Cameron Crockett can’t believe his luck.
The Mudgee trainer watched Nictock run away to his seventh win from eight starts when he took out the TAB.COM.AU Handicap (1100 metres) at Canterbury Park on Wednesday.
The four-year-old gelding by Nicconi from Ready To Rumba jumped straight to the front out of barrier eight and held off a surging In Times of War (Kerrin McEvoy, $1.95 favourite) to win just his second race at the track by a head.
“Hugh [Bowman, jockey] said that was going to be the plan,” Crockett told Sky Thoroughbred Racing.
“Obviously if they go fast and he couldn’t cross them he may take him back but he said he highly doubts that’s going to happen.
“So he’s done a lot of work today. He’s proven himself a little bit today. That’s exciting.”
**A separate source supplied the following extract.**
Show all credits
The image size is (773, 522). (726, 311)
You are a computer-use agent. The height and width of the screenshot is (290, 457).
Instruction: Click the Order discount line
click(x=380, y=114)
Nictock ($3.70) sprung well from the outside barrier and Bowman quickly guided him to a length in front, with In Times Of War settling into fourth behind Voilier (Blake Shinn, $13) and Old Man Sam (Winona Costin, $13).
The lead four held firm coming into the bend and it wasn’t until the home straight that In Times Of War made her move.
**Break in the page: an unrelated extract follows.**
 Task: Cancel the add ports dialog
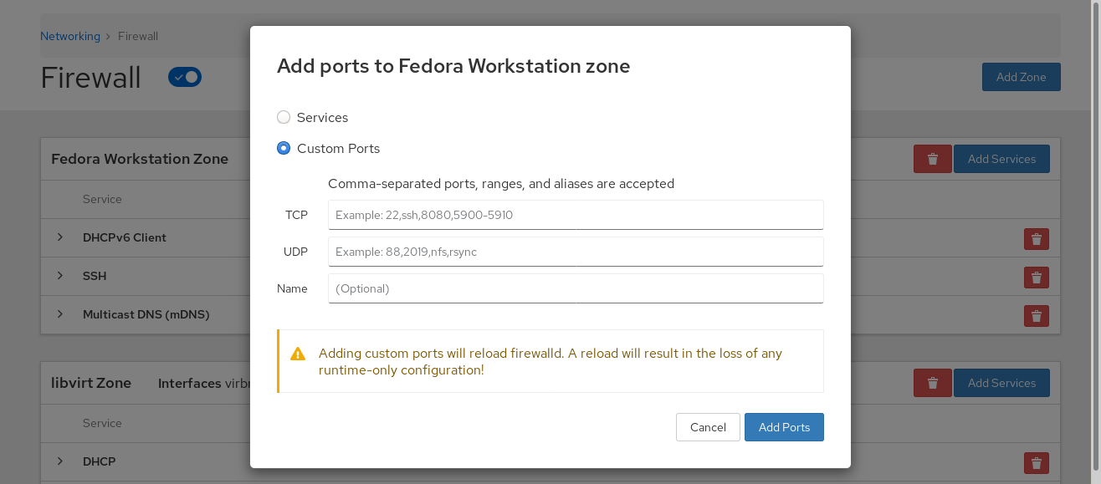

McEvoy got the four-year-old mare to kick and she quickly reeled in Old Man Sam while Voilier dropped right off the pace.
But Nictock clung on claim the win two-tenths of a length in front of the favourite, with Lady Jivago (Blaike McDougall, $10) a length behind in third.
“He did it easier than I expected,” Bowman told Sky Thoroughbred Racing.
“He led very comfortably over 1000 metres last time and … he’s sort of got that much pace that if a horse tried to sort of use themselves to bring his demise, they’d be bringing their own demise.
“He does want to win and his record speaks for itself. He’s easy to ride and he’s just got tonnes of speed and used it very well and he fights to the end, so he’s a bit of a dream horse to ride to be honest.”
That competitive streak was what made Nictock so hard to beat, Crockett said.
“He just wants it. I think that’s the biggest thing with him, is how much he wants to win,” he said.
“Hugh said that last time after he rode him, he said he will beat better horses just because of the way he races and the way he wants to beat them.”
The best is yet to come, Crockett said, with the four-year-old still “probably six, even 12, months away from the horse we’re going to see”.
“He’s certainly up to better than mid-week and the thing is he makes his own luck,” Bowman added. “Who knows where he’ll end up? Might be in Everest yet.”